Conviene no echar nunca en olvido esta importantísima verdad. Ella nos enseñará la necesidad de un trabajo muy asiduo cuando nos propongamos descubrir y examinar la naturaleza de un objeto, dado que lo muy oculto y abstruso no se comprende con aplicación liviana. Ella nos inspirará prudente desconfianza en el resultado de nuestras investigaciones, no permitiéndonos que con precipitación nos lisonjeemos de haber encontrado lo que buscamos.
…
En todo lo concerniente a objetos sometidos a leyes necesarias claro es que el conocimiento de éstas ha de ser utilísimo, cuando no indispensable. De cuyo principio infiero que discurren muy mal los que, en tratándose de ejecutar, descuidan la ciencia y sólo se atienen a la práctica. La ciencia, si es verdaderamente digna de este nombre, se ocupa en el descubrimiento de las leyes que rigen la Naturaleza, y así su ayuda ha de ser de la mayor importancia. Tenemos de esta verdad una irrefragable prueba en lo que ha sucedido en Europa de tres siglos a esta parte. Desde que se han cultivado las matemáticas y las ciencias naturales el progreso de las artes ha sido asombroso. En el siglo actual, se están haciendo continuamente ingeniosos descubrimientos; y ¿qué son éstos sino otras tantas aplicaciones de la ciencia?
La rutina que desdeña a la ciencia muestra con semejante desdén un orgullo necio, hijo de la ignorancia. El hombre se distingue de los brutos animales por la razón con que le ha dotado el Autor de la Naturaleza; y no querer emplear las luces del entendimiento para la dirección de las operaciones, aun las más sencillas, es mostrarse ingrato a la bondad del Criador. ¿Para qué se nos ha dado esa antorcha sino para aprovecharnos de ella en cuanto sea posible? Y si a ella se deben tan grandes concepciones científicas, ¿por qué no la hemos de consultar para que nos suministre reglas que nos guíen en la práctica?

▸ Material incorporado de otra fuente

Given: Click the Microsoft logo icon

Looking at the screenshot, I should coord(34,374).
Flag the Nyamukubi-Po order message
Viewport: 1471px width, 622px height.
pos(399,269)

Véase el atraso en que se encuentra la España en cuanto a desarrollo material, merced al descuido con que han sido miradas durante largo tiempo las ciencias naturales y exactas; comparémonos con las naciones que no han caído en este error y nos será fácil palpar la diferencia. Verdad es que hay en las ciencias una parte meramente especulativa y que difícilmente puede conducir a resultados prácticos; sin embargo, es preciso no olvidar que aun esta parte, al parecer inútil y como si dijéramos de mero lujo, se liga muchas veces con otras que tienen inmediata relación con las artes. Por manera que su inutilidad es sólo aparente, pues andando el tiempo se descubren consecuencias en que no se había reparado. La historia de las ciencias naturales y exactas nos ofrece abundantes pruebas de esta verdad. ¿Qué cosa más puramente especulativa, y al parecer más estéril, que las fracciones continuas? Y, no obstante, ellas sirvieron a Huygens para determinar las dimensiones de las ruedas dentadas en la construcción de su autómata planetario.